I’ve read every post, cfr, and nvic but still feel like a rube. I graduated a maritime school with my 3rd mate unlimited upon oceans. Upgraded to 2nd mate unlimited upon oceans and 1600 ton master upon oceans. Got my toar. Got sea time. Added master of towing upon oceans to my license. Feelsgoodman.

Then I start looking into stcw II/2 because I want to make sure I was fully qualified for a master position. Took all the classes. Adv. ship handling, stability, etc. Submitted my paperwork and received my II/2 endorsement.

Now I’m talking to my company and they’re under the impression that I didn’t need II/2. I work on a coastwise atb that’s less than 1600 tons and we never go foreign or offshore more than 200 miles. They’re under the impression that my “oceans” endorsement is enough to qualify for master because we’re not in foreign trade or further offshore than 200 miles.

I’m sorry, I know this has been discussed ad nauseam.
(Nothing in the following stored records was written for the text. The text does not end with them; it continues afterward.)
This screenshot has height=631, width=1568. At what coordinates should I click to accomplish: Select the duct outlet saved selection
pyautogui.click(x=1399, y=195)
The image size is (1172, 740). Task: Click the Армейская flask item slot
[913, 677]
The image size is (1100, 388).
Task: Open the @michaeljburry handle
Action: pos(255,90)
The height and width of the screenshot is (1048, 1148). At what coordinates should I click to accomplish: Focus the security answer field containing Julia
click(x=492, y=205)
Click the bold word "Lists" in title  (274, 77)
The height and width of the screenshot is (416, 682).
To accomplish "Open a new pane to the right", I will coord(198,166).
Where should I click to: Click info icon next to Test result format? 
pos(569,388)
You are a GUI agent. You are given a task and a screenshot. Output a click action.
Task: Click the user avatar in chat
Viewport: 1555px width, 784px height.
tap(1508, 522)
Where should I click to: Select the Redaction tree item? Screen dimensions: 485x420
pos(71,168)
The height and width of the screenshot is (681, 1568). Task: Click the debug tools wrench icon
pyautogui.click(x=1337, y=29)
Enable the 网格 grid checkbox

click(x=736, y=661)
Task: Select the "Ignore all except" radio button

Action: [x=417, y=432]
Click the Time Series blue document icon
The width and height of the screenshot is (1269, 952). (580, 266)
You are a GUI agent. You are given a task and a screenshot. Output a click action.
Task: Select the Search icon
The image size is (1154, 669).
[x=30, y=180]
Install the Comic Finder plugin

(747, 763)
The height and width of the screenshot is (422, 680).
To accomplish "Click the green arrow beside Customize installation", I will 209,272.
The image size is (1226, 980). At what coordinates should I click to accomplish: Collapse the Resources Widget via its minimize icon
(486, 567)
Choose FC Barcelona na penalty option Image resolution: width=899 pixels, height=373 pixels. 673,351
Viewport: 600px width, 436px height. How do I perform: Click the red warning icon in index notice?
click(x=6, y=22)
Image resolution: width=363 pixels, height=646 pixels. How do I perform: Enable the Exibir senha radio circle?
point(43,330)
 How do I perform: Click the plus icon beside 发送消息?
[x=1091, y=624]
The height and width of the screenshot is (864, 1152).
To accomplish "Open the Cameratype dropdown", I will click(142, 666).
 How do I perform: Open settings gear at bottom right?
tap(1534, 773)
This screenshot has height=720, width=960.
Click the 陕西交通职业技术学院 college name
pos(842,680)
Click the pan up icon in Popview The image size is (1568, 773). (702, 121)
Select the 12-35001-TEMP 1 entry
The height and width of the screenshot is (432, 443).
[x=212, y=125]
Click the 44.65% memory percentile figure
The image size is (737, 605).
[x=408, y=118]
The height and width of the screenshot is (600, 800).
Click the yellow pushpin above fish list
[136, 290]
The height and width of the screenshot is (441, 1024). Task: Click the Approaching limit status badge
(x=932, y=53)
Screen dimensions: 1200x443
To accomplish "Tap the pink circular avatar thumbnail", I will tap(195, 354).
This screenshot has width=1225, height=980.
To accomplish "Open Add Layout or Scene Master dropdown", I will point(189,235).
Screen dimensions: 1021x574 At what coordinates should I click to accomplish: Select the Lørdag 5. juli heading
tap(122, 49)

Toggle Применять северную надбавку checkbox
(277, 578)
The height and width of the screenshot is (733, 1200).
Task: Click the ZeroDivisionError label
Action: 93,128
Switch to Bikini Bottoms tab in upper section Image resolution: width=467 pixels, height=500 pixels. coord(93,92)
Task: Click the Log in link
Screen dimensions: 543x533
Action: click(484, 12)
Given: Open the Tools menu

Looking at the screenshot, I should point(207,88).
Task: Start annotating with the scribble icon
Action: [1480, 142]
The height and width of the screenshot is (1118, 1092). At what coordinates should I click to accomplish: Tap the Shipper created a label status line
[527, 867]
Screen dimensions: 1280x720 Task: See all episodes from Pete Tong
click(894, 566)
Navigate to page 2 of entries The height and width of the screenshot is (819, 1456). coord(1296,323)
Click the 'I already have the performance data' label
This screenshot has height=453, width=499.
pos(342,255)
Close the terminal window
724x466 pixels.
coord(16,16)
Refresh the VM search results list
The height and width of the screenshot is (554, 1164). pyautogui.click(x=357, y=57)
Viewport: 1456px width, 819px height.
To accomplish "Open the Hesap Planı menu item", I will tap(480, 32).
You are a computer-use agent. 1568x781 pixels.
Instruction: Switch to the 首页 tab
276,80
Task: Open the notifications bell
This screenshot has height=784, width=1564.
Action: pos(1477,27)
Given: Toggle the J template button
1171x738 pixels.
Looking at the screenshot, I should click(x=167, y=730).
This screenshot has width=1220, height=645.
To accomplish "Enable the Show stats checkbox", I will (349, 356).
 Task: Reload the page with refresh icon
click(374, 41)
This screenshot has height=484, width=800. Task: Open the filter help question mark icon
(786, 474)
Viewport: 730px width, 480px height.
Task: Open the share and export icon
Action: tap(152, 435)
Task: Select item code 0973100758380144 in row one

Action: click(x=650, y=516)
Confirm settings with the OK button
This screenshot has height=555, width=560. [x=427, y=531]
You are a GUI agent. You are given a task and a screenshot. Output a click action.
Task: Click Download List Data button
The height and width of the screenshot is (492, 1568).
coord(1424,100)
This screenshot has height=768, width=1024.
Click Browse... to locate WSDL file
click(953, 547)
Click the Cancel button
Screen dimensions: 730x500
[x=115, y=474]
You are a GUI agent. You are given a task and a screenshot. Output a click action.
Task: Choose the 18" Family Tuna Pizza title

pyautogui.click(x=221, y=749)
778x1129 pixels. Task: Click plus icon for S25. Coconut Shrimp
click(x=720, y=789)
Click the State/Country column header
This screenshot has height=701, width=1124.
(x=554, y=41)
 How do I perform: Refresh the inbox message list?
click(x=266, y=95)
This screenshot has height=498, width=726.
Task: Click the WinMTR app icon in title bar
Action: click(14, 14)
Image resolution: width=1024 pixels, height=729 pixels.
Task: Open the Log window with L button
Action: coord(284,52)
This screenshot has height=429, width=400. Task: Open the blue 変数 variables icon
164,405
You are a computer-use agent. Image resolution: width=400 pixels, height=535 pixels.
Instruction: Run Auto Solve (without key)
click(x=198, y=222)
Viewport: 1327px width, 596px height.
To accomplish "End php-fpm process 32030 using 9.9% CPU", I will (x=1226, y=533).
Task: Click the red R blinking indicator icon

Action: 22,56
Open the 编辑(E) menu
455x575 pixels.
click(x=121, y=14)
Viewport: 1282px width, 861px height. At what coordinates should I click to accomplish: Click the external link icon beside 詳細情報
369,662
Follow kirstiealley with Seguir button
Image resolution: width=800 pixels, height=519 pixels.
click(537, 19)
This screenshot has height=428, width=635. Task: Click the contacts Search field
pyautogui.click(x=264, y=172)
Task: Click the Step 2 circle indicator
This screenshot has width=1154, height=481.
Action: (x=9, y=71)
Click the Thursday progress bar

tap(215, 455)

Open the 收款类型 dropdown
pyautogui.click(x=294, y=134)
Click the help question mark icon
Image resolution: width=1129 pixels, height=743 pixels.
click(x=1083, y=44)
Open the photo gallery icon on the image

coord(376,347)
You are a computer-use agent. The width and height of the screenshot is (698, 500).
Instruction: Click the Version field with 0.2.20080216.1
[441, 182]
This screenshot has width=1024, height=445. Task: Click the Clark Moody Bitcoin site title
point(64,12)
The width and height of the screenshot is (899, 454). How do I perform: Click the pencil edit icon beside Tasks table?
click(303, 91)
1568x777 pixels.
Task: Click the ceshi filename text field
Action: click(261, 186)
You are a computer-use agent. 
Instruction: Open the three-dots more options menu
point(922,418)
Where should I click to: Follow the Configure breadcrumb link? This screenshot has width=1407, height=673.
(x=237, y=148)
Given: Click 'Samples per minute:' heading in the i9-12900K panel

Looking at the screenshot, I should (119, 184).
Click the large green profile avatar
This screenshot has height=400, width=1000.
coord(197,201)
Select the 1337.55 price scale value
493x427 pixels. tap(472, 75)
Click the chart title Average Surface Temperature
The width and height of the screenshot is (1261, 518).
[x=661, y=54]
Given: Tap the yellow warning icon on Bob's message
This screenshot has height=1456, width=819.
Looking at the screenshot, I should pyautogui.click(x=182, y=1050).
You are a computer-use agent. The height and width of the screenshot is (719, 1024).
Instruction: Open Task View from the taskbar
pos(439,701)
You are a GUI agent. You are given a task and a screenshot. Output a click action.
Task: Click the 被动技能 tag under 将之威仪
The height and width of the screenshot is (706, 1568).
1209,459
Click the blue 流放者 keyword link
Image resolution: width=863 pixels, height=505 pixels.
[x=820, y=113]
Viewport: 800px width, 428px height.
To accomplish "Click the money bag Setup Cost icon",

It’s just I’m reading different words like “boundary lines”, “near coastal”, “greater than 200 grt requires stcw II/2”.

For those mariners that are on vessels less than 1600 tons, running from NY to Texas (for example), do they need stcw II/2 if they hold a master of 1600 ton oceans and master towing upon oceans license?

I just wanted to open this discussion for people who are in similar shoes as me.

Thanks y’all.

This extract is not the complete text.